From the entries below, output the line with "Screen dimensions: 877x528" and each following line up to and including the line with "Open the Environments", exactly as written.

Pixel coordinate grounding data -
◆ ◆ ◆
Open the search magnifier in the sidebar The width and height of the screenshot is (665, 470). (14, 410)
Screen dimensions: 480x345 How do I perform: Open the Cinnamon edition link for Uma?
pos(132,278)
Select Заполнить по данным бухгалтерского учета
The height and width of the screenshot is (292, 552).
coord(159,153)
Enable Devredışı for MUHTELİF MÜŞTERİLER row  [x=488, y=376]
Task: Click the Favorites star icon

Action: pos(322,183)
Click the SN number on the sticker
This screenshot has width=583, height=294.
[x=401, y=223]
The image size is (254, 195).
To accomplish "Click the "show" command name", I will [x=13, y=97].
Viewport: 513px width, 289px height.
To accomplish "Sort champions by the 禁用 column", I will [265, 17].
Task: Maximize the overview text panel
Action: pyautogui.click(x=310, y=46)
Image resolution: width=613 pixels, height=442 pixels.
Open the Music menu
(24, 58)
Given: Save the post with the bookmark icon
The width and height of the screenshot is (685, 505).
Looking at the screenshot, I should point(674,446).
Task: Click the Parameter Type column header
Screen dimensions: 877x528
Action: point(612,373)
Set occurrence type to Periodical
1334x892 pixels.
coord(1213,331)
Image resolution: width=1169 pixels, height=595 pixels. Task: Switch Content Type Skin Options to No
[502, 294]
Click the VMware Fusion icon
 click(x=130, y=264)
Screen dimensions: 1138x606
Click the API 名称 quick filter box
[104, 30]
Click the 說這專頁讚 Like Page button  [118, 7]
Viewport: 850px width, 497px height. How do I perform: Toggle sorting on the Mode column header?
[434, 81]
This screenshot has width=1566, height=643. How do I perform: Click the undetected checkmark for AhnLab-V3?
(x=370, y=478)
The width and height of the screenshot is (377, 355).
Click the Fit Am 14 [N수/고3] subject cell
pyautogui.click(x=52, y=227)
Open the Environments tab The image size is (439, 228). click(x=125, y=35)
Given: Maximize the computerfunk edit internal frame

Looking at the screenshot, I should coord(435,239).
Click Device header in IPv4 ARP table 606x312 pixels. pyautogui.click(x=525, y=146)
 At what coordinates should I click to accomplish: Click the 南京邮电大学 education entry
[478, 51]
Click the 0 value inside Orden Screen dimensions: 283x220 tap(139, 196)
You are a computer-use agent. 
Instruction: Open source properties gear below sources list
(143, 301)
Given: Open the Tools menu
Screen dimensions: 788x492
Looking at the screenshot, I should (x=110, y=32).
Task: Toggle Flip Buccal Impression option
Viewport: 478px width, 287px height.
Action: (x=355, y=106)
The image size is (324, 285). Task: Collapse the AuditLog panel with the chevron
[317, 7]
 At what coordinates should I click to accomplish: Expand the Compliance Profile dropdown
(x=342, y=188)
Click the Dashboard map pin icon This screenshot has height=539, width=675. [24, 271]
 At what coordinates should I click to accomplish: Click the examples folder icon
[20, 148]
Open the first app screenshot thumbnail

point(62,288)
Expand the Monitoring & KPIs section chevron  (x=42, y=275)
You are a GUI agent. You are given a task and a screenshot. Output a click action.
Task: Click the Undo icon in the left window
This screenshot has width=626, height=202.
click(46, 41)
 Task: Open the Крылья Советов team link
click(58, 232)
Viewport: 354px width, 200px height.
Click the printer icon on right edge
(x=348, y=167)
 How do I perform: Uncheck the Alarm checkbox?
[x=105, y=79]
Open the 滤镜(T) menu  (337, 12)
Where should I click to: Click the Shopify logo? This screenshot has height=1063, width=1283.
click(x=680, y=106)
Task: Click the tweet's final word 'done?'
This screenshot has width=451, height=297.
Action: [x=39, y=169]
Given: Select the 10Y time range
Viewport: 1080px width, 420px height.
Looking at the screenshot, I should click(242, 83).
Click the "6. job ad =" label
◆ ◆ ◆
RESPONSE BELOW -
Screen dimensions: 877x528
Action: point(612,373)
Set occurrence type to Periodical
1334x892 pixels.
coord(1213,331)
Image resolution: width=1169 pixels, height=595 pixels. Task: Switch Content Type Skin Options to No
[502, 294]
Click the VMware Fusion icon
 click(x=130, y=264)
Screen dimensions: 1138x606
Click the API 名称 quick filter box
[104, 30]
Click the 說這專頁讚 Like Page button  [118, 7]
Viewport: 850px width, 497px height. How do I perform: Toggle sorting on the Mode column header?
[434, 81]
This screenshot has width=1566, height=643. How do I perform: Click the undetected checkmark for AhnLab-V3?
(x=370, y=478)
The width and height of the screenshot is (377, 355).
Click the Fit Am 14 [N수/고3] subject cell
pyautogui.click(x=52, y=227)
Open the Environments tab The image size is (439, 228). click(x=125, y=35)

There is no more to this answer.